Customers who want to tell you about their experiences, poor product reviews, customer service disappointments or anything else that may not have been ideal not only want to share their story… they want to get their frustration out of their system. In other words, they want to make sure YOU and anyone else who will listen hear’s about why they are upset, annoyed, disappointed or just plain mad. As a retailer, the best thing you can do to accommodate this is to simply listen. Below, gain three tips on doing this in an effective, productive manner to help ease your customer’s frustration while hoping to regain their confidence in your store to visit again, as well.
Tip 1: Encourage Your Customer to Tell You “How They Feel”
This may not be a tip you want to hear, but it’s a tip that needs to be heard. If you ask your customers to tell you about their experience or share whatever it is that has made them upset, they are able to get their frustration or disappointment off their chest, so to speak. Additionally, it shows you actually care to learn about what happened versus just resolve it – which in many cases can not only help you as a retailer, but also shows your customer genuine consumer care.
Tip 2: Look Your Customer In their Eyes
Nothing says you care like eye contact.

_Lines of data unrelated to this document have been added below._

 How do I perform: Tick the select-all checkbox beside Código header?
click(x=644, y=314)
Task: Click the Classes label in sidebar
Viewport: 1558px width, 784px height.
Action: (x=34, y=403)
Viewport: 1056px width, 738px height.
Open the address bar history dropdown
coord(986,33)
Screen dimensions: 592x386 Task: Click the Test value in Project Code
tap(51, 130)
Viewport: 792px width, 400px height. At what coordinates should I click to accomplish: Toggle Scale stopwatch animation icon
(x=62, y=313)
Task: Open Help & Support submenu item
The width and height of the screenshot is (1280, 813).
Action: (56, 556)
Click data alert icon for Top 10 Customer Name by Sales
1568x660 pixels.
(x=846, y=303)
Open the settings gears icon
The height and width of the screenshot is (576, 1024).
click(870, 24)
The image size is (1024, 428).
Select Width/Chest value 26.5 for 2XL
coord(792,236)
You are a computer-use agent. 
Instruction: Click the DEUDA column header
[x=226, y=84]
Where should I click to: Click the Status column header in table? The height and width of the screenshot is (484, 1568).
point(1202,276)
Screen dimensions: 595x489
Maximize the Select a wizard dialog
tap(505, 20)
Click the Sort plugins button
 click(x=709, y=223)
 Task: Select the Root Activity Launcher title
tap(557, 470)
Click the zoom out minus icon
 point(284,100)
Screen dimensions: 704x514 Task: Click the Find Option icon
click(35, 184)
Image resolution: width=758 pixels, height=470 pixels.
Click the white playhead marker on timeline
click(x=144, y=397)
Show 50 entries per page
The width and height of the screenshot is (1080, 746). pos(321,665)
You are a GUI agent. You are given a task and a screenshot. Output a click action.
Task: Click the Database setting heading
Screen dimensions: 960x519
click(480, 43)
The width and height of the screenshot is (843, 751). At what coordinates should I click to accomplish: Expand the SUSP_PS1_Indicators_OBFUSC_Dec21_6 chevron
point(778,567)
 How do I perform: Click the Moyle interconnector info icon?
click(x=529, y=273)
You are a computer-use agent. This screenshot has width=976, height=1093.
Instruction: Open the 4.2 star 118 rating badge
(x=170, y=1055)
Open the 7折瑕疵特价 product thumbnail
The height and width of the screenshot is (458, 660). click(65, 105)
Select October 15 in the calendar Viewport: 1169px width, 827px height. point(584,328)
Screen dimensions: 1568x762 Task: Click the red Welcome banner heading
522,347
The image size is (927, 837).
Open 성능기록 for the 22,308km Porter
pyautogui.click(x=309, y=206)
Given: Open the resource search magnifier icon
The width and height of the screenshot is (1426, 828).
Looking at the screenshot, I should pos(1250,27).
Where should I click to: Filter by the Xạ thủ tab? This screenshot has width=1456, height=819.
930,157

Don’t focus on anything but an upset customer when they are talking to you. This means look at them no matter what, giving them confidence that you are truly listening. The reality may be you want to scream out loud and ask them to leave your store right away, but you can’t do this. Look in their eyes and let them explain how they feel.
Tip 3: Ask Them What They Want
Most upset customers have an idea in mind as to how they can feel satisfied about their disgruntled situation. Let them tell you what their ideal scenario would be. Based on what they say, do your best to accommodate their requests. If their requests are completely unrealistic, calmly explain that while you wish you could that, you cannot. Share with them what you can do and acknowledge that while it doesn’t meet their expectations, you hope it will ease their frustration, etc. even just a little bit. The key here is to let them know you heard what they said and you are doing the best you can to support them in resolving it.
Finally, recognize that if you don’t listen to your customers, someone else will. They will vent with friends, family and even other merchants. Collectively, that’s a whole lot of potential customers that should not have to hear about one customer’s bad experience. Instead, take the time to listen so that the stories they share with friends, family and others will be about your outstanding customer service – not your lack of care.